#### DATA TO PROCESS ####
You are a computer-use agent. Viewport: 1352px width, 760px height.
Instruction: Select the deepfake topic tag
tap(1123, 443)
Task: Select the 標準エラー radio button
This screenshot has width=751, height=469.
####
#### DATA TO PROCESS ####
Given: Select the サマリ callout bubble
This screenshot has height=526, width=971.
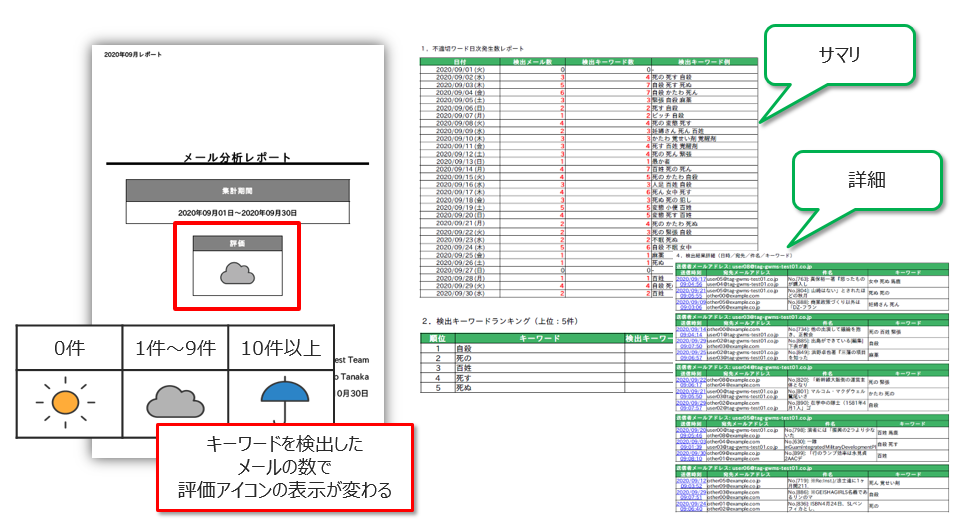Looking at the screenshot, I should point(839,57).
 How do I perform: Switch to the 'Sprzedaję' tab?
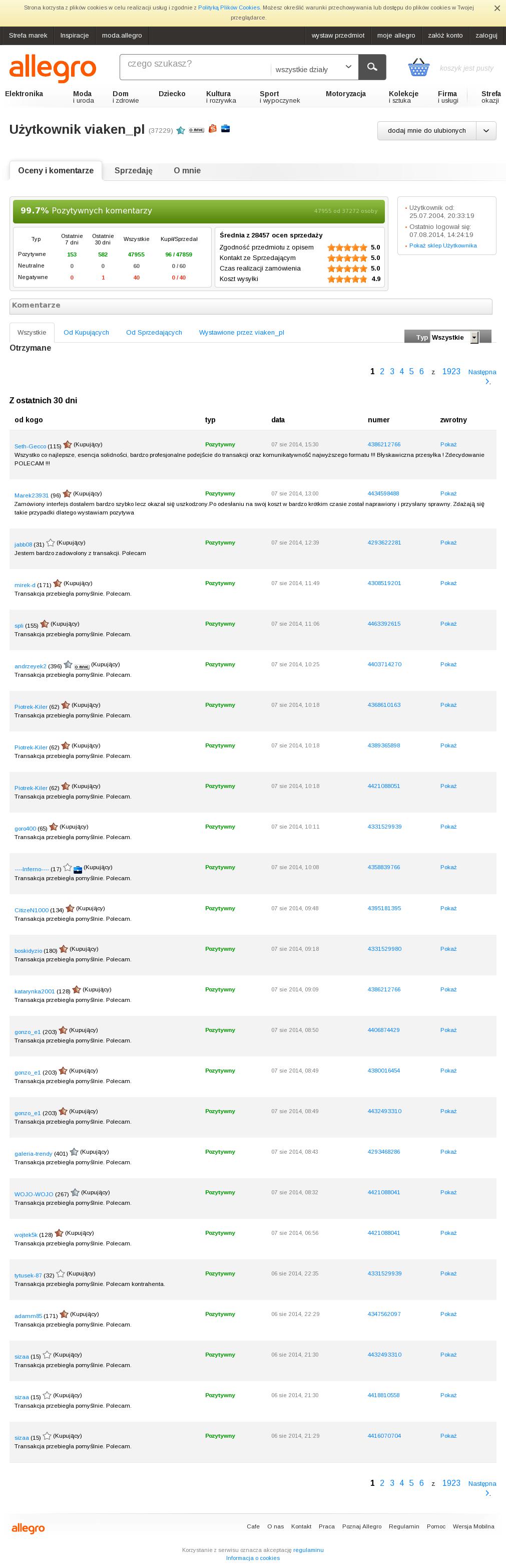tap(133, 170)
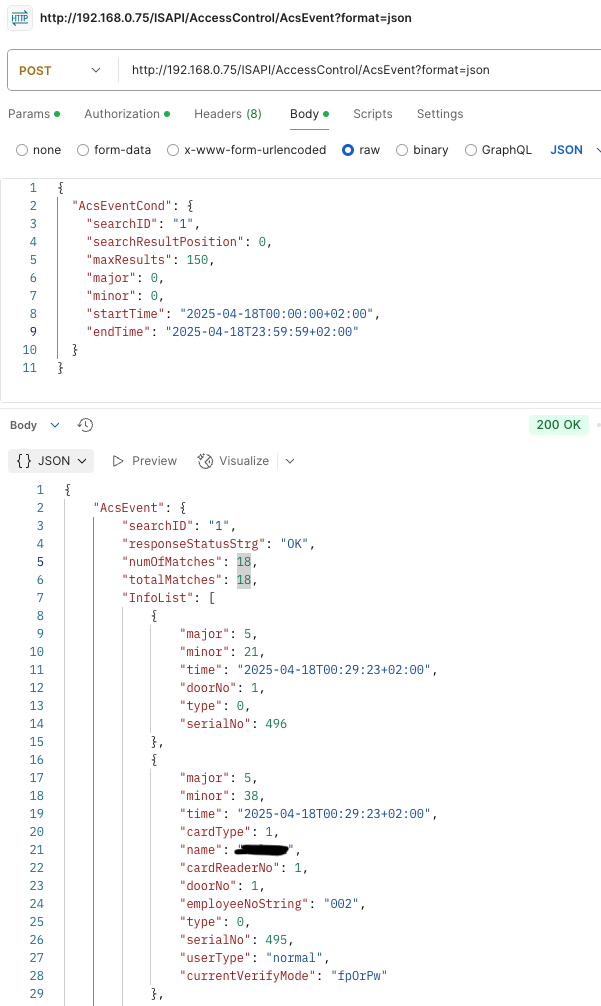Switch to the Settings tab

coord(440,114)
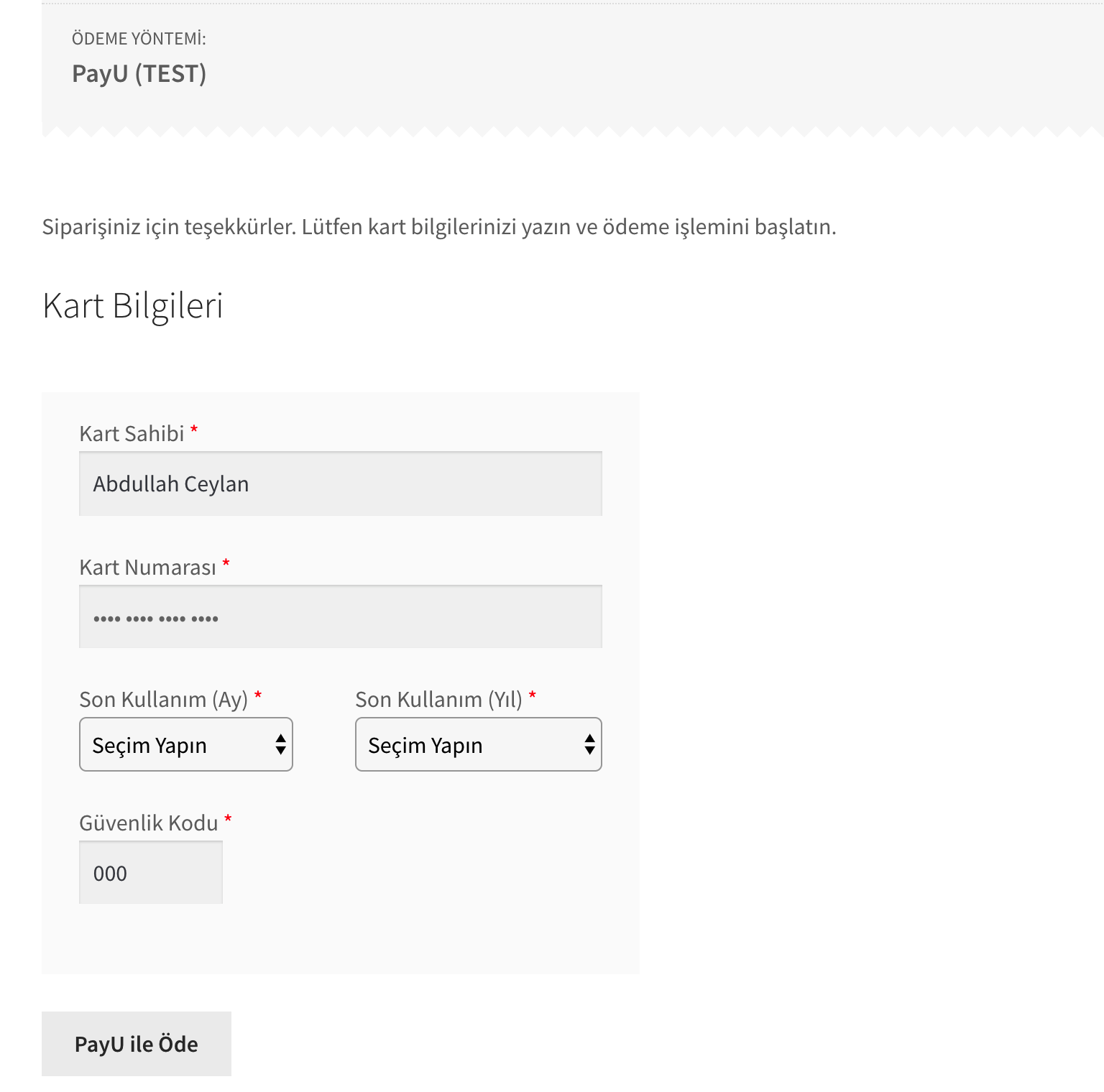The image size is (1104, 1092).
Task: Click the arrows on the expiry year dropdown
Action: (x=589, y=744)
####
THE PROBLEM:
Using the listing above, return word for word each line from the one that has "You are a computer-use" through the one that has "This screenshot has width=751, height=469.", and no line outside that range.

TASK ANSWER:
You are a computer-use agent. Viewport: 1352px width, 760px height.
Instruction: Select the deepfake topic tag
tap(1123, 443)
Task: Select the 標準エラー radio button
This screenshot has width=751, height=469.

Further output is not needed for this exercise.